Contrôler la religion fait appel à une vision principalement sécuritaire. On pense immédiatement à l'islam radical (qui n'a rien à voir avec la religion musulmane). Il est du rôle de l'Etat de combattre dans nos banlieues cette islam totalitaire qui d'une part ne respecte pas les lois de la République mais appelle à la désobéissance et à l'application de la loi islamique et, d'autre part constitue un foyer de recrutement au terrorisme (et aux trafics de tout ordre pour son financement). Le rattachement du "Bureau des cultes" au ministère de l'Intérieur, répond à cette attente surtout depuis Nicolas Sarkozy, comme ministre de l'Intérieur d'abord, président de la République ensuite. Mais si l'islam est particulièrement concerné, la politique suivie est plus globale. Et "l'Eglise de France", souvent juger "trop remuante" par la papauté, a pu craindre, suite au discours de Latran de Nicolas Sarkozy, une certaine "reprise en main". Dans cette optique sécuritaire, Nicolas Sarkozy prenait le contre-pied des tenants de la séparation de l'Eglise et de l'Etat de 1905 menés par Aristide Briand.
Protéger la religion c'est aussi différencier la laïcité d'une part, la liberté religieuse de l'autre. Dans cette vision, la liberté religieuse n'est plus soumise à la laïcité en extirpant la première de la liberté de conscience qui, elle, est partie intégrante de la seconde. Le code établi en 2011, par le ministère de l'Intérieur,  s'intitule d'ailleurs "Laïcité et liberté religieuse" (octobre 2011, La Documentation française). Ainsi le terme "laïcité" n'est plus un synonyme de contrôle de la religion, ou du moins de certaines de ses manifestations dans la vie publique. 

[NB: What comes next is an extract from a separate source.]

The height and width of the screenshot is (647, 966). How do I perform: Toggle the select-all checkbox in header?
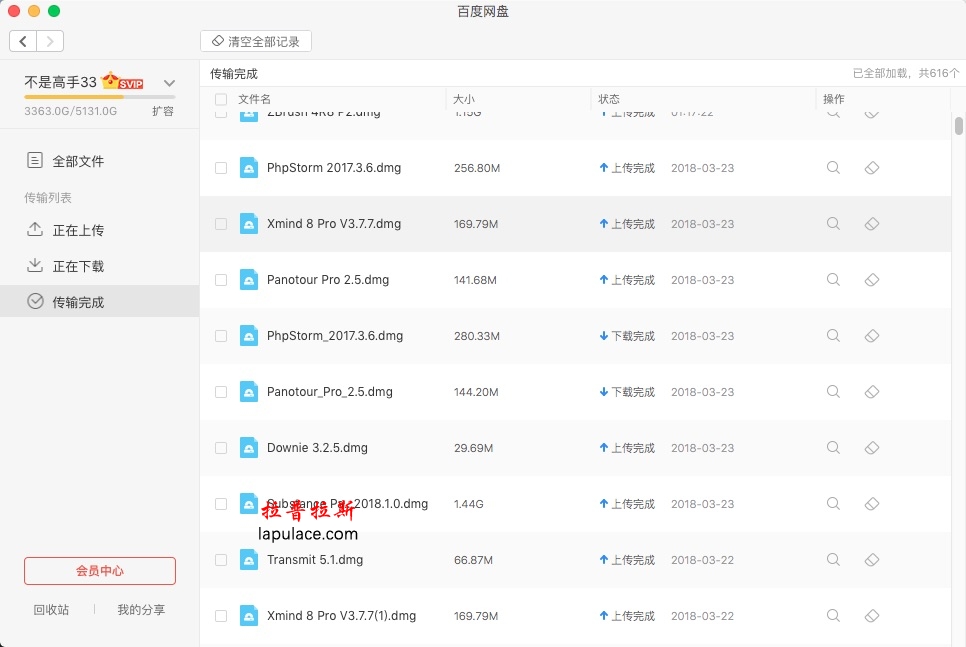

Franciser la religion catholique fut le fait de la Constitution civile du clergé de 1790. Ce "catholicisme éclairé" français prenait comme modèle le catholicisme gallican dont on ventait l'indépendance vis-à-vis de Rome. Sous l'influence de Jaurès, la loi de 1905 rompt avec la logique révolutionnaire et confirme, dans son article 4, "l'enterrement républicain de tout gallicanisme" (E. Poulat, Scruter la loi de 1905, Fayard, 2010, p. 259). Aussi, il faut renouer avec cette tradition gallicane en faisant d'une part du catholicisme une ressource identitaire de la France (ses "racines"), et d'autre part, exiger un "islam de France", républicanisé, au lieu de seulement le soumettre au droit commun.
La vision laïque du gouvernement français est-elle toujours celle de notre ancien ministre de l'éducation Vincent Peillon ? Celui-ci avait défini, dans un entretien au JDD en septembre 2013, l'objectif de la morale laïque comme devant "arracher l'élève à tous les déterministes, familial, ethnique, social, intellectuel". Bref, il faut nier l'éducation des parents, faire un lavage de cerveau aux élèves et, les reformater. La laïcité ce n'est pas la promotion de l'athéisme et le refus des religions. A elle seule, la laïcité ne peut couper la France de ses racines chrétiennes (discours de Latran, Nicolas Sarkozy). Les prénoms de votre serviteur font état de ses racines chrétiennes: Laurent (un martyr), Paul (un apôtre), Jean (un évangéliste). L'éducation religieuse que j'ai reçu ne m'a pourtant pas empêché de sortir de mon "déterminisme", me revendiquant aujourd'hui d'une certaine forme d'agnosticisme. J'en reparlerai un jour.